Bloc de texte -
J’ai bien hâte de revoir mon hortico-scientiste. Il m’a vendu des tomates immangeables. Elles me font l’impression d’avoir un goût saturnien.
Si vous n’y voyez pas d’inconvénient, votre humble serviteur ne commentera pas les petites erreurs mathématiques concernant l’âge et le poids martiens d’Adjutor que contient ce texte. Il n’y a pas de quoi.
Et oui, le Wells mentionné dans le dit texte est Herbert George « H.G. » Wells, un écrivain et géant de la science-fiction anglais mentionné à plusieurs reprises dans notre stellaire blogue / bulletin / machin depuis juillet 2018, un géant contradictoire / controversé qui publie le roman L’Homme invisible en 1897, en anglais.
Si Popular Mechanics est somme toute assez bien connu, pourriez-vous me dire, oh, ami(e) lectrice ou lecteur bien informé(e), si ce magazine mensuel américain consacré aux nouveautés techniques, scientifiques, industrielles, etc. est disponible dans d’autres langues en 1963? Il l’est, affirmez-vous? En allemand (Populäre Mechanik), espagnol (Mecánica Popular) et français (Mécanique populaire)? Excellente réponse.
Et oui, l’expression pays de K. fait référence au pays du pas bon le plus important de l’URSS, le susmentionné Khrouchtchev.

Consignes de l'exercice -
1 – Selon le bloc de texte, en quelle année H.G. Wells publie-t-il le roman L'Homme invisible ?
2 – Reproduisez à l'identique, parmi les lignes ci-dessous, la partie qui s'ouvre sur la ligne contenant « Open calendar icon in date field » et se ferme sur celle contenant « Click the ProxyPass », ces deux lignes incluses.

Lignes présentées -
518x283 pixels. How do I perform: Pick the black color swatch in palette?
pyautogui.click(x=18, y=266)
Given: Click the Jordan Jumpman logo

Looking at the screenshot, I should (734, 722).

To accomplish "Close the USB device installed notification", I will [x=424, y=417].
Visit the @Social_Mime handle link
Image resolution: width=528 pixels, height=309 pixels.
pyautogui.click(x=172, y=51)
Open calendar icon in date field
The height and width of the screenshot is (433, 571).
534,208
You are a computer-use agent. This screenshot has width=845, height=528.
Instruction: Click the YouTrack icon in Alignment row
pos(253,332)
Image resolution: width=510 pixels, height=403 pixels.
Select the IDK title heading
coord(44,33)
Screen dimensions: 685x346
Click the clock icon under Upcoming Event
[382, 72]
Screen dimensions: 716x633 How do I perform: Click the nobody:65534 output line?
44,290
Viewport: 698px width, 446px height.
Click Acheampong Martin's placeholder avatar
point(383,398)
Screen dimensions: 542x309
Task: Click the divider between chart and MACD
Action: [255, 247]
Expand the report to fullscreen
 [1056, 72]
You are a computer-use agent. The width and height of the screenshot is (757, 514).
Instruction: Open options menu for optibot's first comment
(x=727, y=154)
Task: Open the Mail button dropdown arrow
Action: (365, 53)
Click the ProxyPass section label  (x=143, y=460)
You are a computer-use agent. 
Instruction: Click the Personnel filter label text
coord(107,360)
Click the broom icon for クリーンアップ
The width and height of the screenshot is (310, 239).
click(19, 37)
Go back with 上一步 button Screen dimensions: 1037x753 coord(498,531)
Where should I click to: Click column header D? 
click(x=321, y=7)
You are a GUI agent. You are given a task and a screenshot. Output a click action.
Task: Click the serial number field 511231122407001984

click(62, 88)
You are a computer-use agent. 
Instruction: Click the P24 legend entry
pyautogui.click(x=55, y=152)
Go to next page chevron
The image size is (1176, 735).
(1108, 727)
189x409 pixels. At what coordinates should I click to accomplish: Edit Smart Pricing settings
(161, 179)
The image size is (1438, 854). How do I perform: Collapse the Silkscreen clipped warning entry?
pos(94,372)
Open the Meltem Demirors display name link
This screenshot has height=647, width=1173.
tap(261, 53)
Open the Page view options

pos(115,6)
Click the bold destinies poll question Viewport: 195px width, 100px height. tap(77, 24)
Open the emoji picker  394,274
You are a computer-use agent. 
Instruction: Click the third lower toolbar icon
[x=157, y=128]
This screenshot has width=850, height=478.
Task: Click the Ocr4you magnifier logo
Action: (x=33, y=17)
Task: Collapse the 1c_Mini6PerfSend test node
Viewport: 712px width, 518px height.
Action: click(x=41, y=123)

Résultats dans l'ordre -
1 – En 1897.

2 –
Open calendar icon in date field
The height and width of the screenshot is (433, 571).
534,208
You are a computer-use agent. This screenshot has width=845, height=528.
Instruction: Click the YouTrack icon in Alignment row
pos(253,332)
Image resolution: width=510 pixels, height=403 pixels.
Select the IDK title heading
coord(44,33)
Screen dimensions: 685x346
Click the clock icon under Upcoming Event
[382, 72]
Screen dimensions: 716x633 How do I perform: Click the nobody:65534 output line?
44,290
Viewport: 698px width, 446px height.
Click Acheampong Martin's placeholder avatar
point(383,398)
Screen dimensions: 542x309
Task: Click the divider between chart and MACD
Action: [255, 247]
Expand the report to fullscreen
 [1056, 72]
You are a computer-use agent. The width and height of the screenshot is (757, 514).
Instruction: Open options menu for optibot's first comment
(x=727, y=154)
Task: Open the Mail button dropdown arrow
Action: (365, 53)
Click the ProxyPass section label  (x=143, y=460)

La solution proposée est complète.